Heinrich-Bußmann-Schule
Ulrike Kleber will ihren eigenen Weg gehen
19.03.2010 | 18:57 Uhr 2010-03-19T18:57:00+0100
Lünen. Es sind große Fußstapfen, die der ehemalige Schulrektor Jürgen Ortlepp an der Heinrich-Bußmann-Schule hinterlässt. Fußstapfen, in die Ulrike Kleber, die neue Rektorin, gar nicht treten möchte. Sie will ihren eigenen Weg gehen. Seit gestern geht sie ihn nun auch offiziell.

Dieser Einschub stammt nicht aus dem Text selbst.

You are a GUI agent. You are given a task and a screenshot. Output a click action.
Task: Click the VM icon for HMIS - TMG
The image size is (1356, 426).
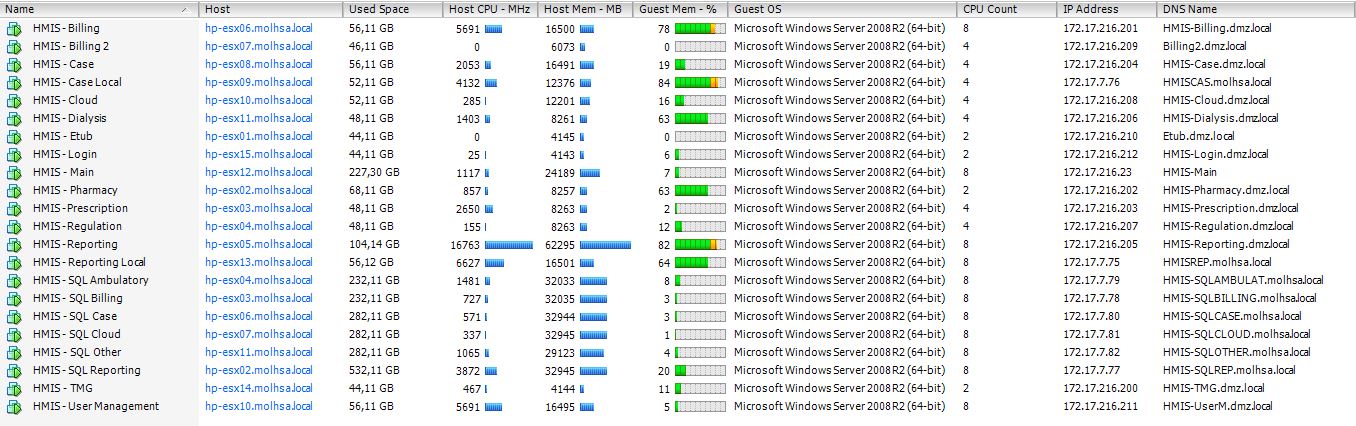[14, 389]
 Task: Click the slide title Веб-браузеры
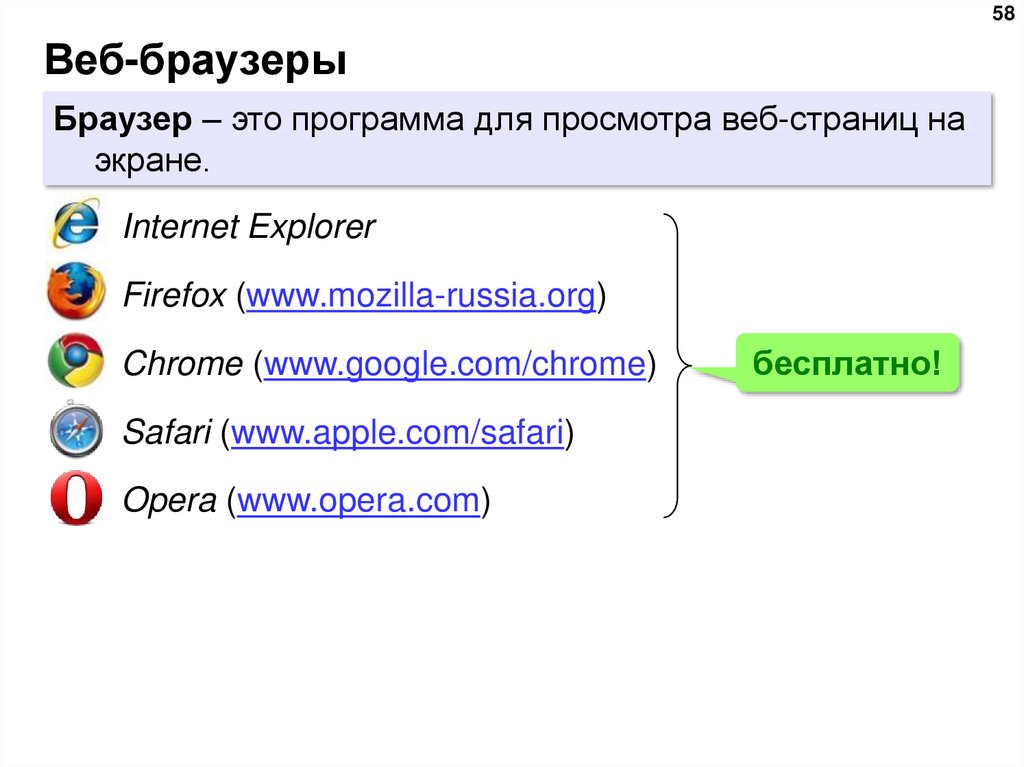click(x=196, y=62)
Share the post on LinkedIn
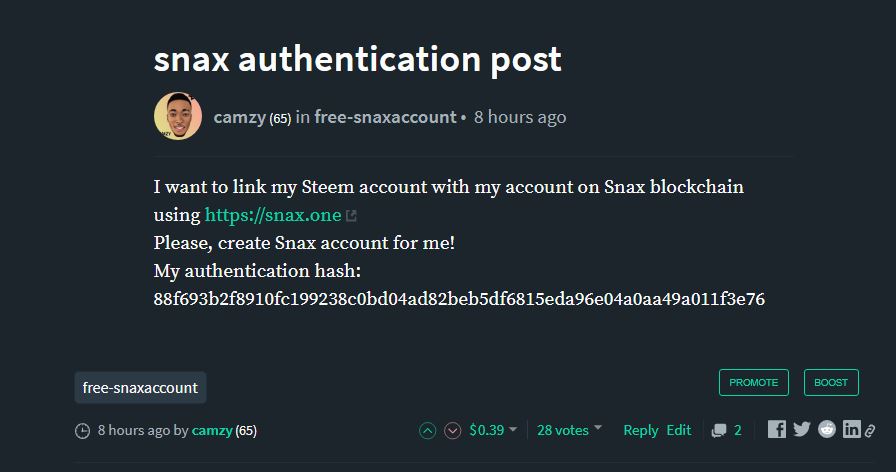This screenshot has height=472, width=896. tap(851, 429)
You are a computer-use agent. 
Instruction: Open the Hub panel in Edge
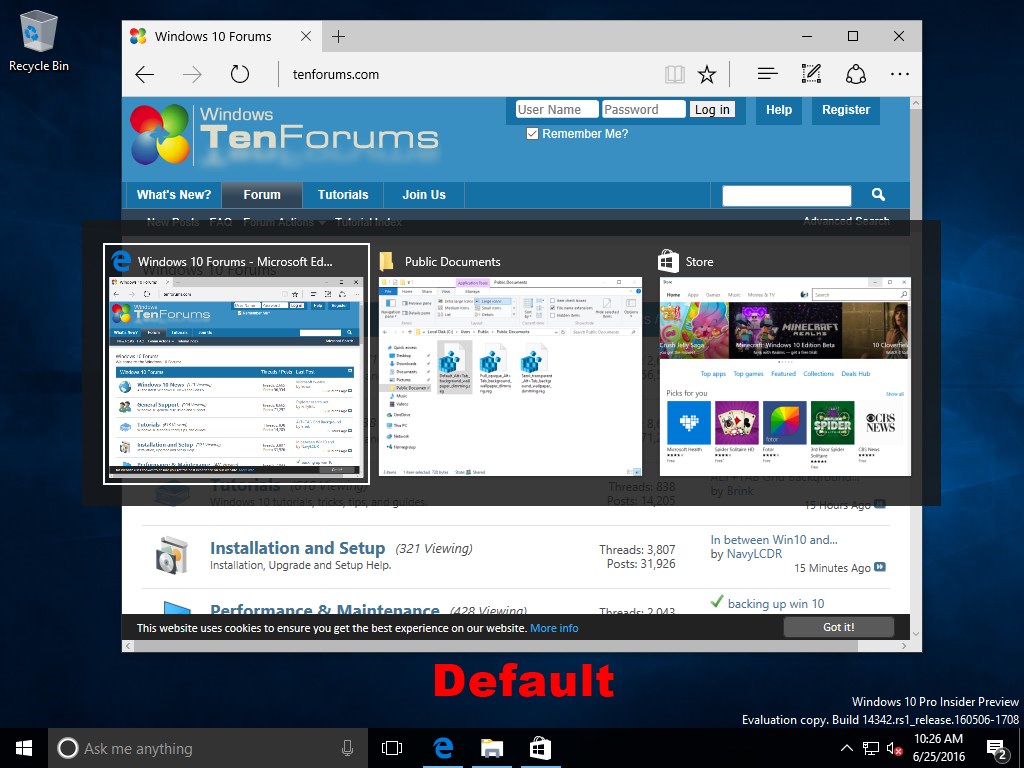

„Mein Wunsch ist es, unseren Schülern Perspektiven für eine positive Lebensplanung zu bieten und eine Heimat zu geben”, sagte Kleber bei ihrer feierlichen Amtseinführung in der Aula der Bußmann-Schule. Zudem ärgere sie der negative Tenor, der in den Medien über Hauptschulen verbreitet wird. Dagegen gelte es zu arbeiten. Auch Bürgermeister Hans Wilhelm Stodollick, der Kleber zuvor herzlich gratuliert hatte, bekam eine klare Ansage. „Ich werde in Sachen Finanzen genauso wenig locker lassen, wie Herr Ortlepp”, sagte die neue Rektorin, betonte aber gleichzeitig, dass die Zusammenarbeit mit der Stadt bisher immer gut geklappt habe.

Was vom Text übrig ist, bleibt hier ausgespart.